第769条 複合運送証券
第769条 複合運送証券
運送人又は船長は、陸上運送及び海上運送を一の契約で引き受けたときは、荷送人の請求により、運送品の船積み後遅滞なく、船積みがあった旨を記載した複合運送証券の一通又は数通を交付しなければならない。運送品の船積み前においても、その受取後は、荷送人の請求により、受取があった旨を記載した複合運送証券の一通又は数通を交付しなければならない。
第七百五十七条第二項及び第七百五十八条から前条までの規定は、複合運送証券について準用する。この場合において、第七百五十八条第一項中「除く。)」とあるのは、「除く。)並びに発送地及び到達地」と読み替えるものとする。
運送人又は船長は、陸上運送及び海上運送を一つの契約で引き受けたときは、荷送人の請求により、運送品の船積み後遅滞なく、船積みがあった旨を記載した複合運送証券の一通又は数通を交付せなあかんねん。運送品の船積み前においても、その受取後は、荷送人の請求により、受取があった旨を記載した複合運送証券の一通又は数通を交付せなあかんのや。
第七百五十七条第二項及び第七百五十八条から前条までの規定は、複合運送証券について準用するんやで。この場合において、第七百五十八条第一項中「除く。)」とあるのは、「除く。)並びに発送地及び到達地」と読み替えるものとするねん。
この条文は、複合運送証券について定めています。運送人又は船長が陸上運送及び海上運送を一の契約で引き受けたときは、複合運送証券を交付しなければなりません。
第2項では、第757条第2項及び第758条から前条までの規定を複合運送証券に準用するとしています。この場合、第758条第1項の読み替えを行います。
複合運送証券は、複数の運送手段を組み合わせた運送契約の証券です。陸上と海上の運送を一体として扱うことで、荷主の便宜を図ります。
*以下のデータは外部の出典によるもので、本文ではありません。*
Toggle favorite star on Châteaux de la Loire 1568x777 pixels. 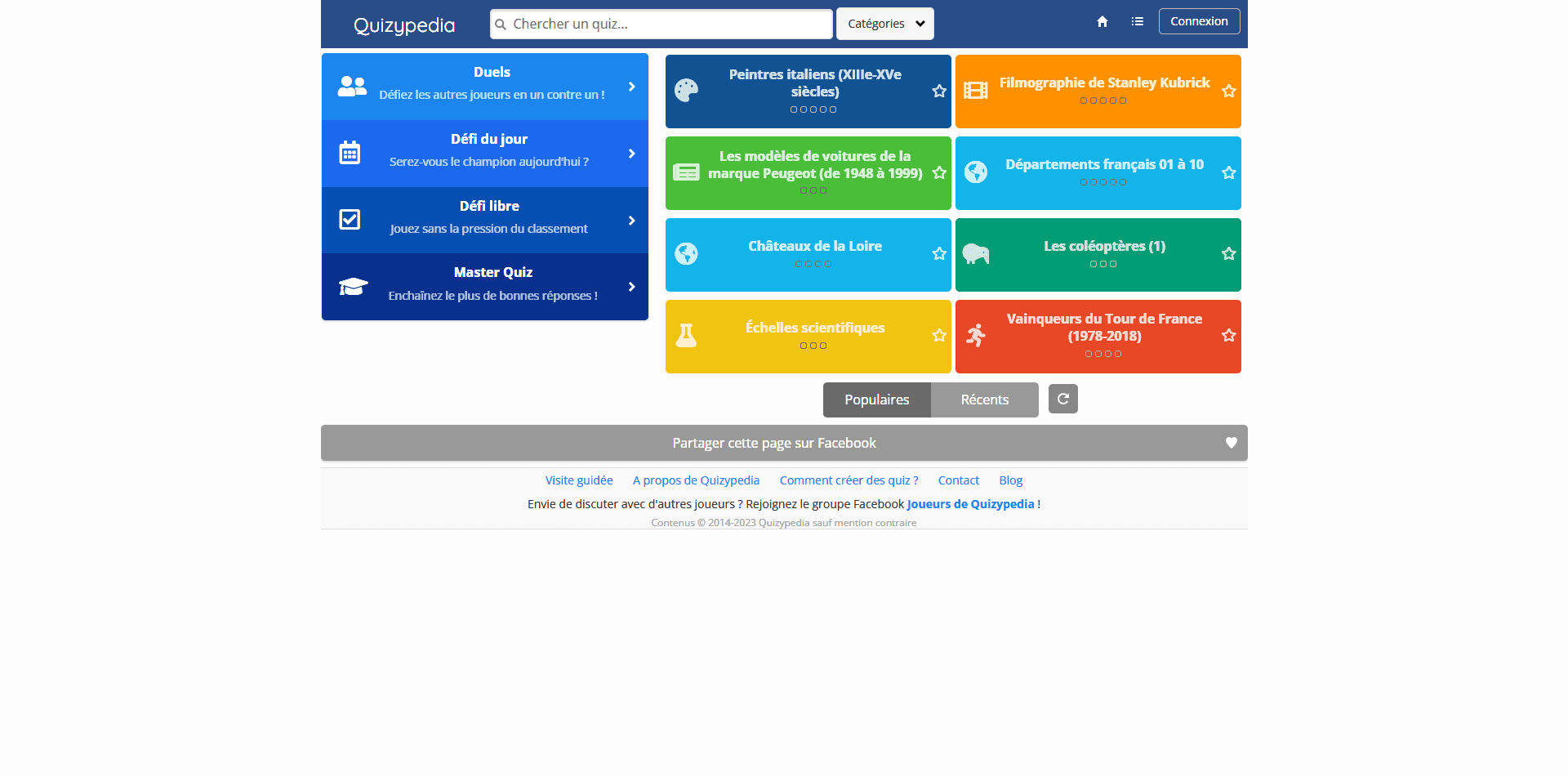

複合運送証券っちゅう特別な証券について定めてるんや。運送人や船長が陸上運送と海上運送を一つの契約で引き受けた場合、荷送人の請求があったら複合運送証券を交付せなあかんのやな。船積み後は「船積みがあった」って記載して、船積み前(受取後)は「受取があった」って記載するんや。
第2項では、船荷証券のルールが複合運送証券にも準用されるで。複合運送証券には、発送地と到達地も記載せなあかんねん。
例えばな、Aさんが工場で作った機械を、遠く離れた場所の会社に届ける場合を考えてみよう。まず工場から港までトラックで運んで、港から別の港まで船で運んで、別の港から会社までトラックで運ぶ。こういう複合的な運送を一つの契約で引き受けた場合、運送人は複合運送証券を発行するんや。荷主は、この証券一枚で全部の運送を管理できるわけやな。これは荷主にとって便利な仕組みや。もし「トラックの契約」「船の契約」「トラックの契約」って3つバラバラに結ばなあかんかったら、めちゃくちゃ面倒やろ。どこかで荷物が紛失したり損傷したりした時、責任のなすりつけ合いになる可能性もある。せやけど、複合運送証券で一括して契約しとったら、運送人が一貫して責任を負うから、荷主は安心できるんや。手間を省いて効率よくする。これが実務の知恵やねん。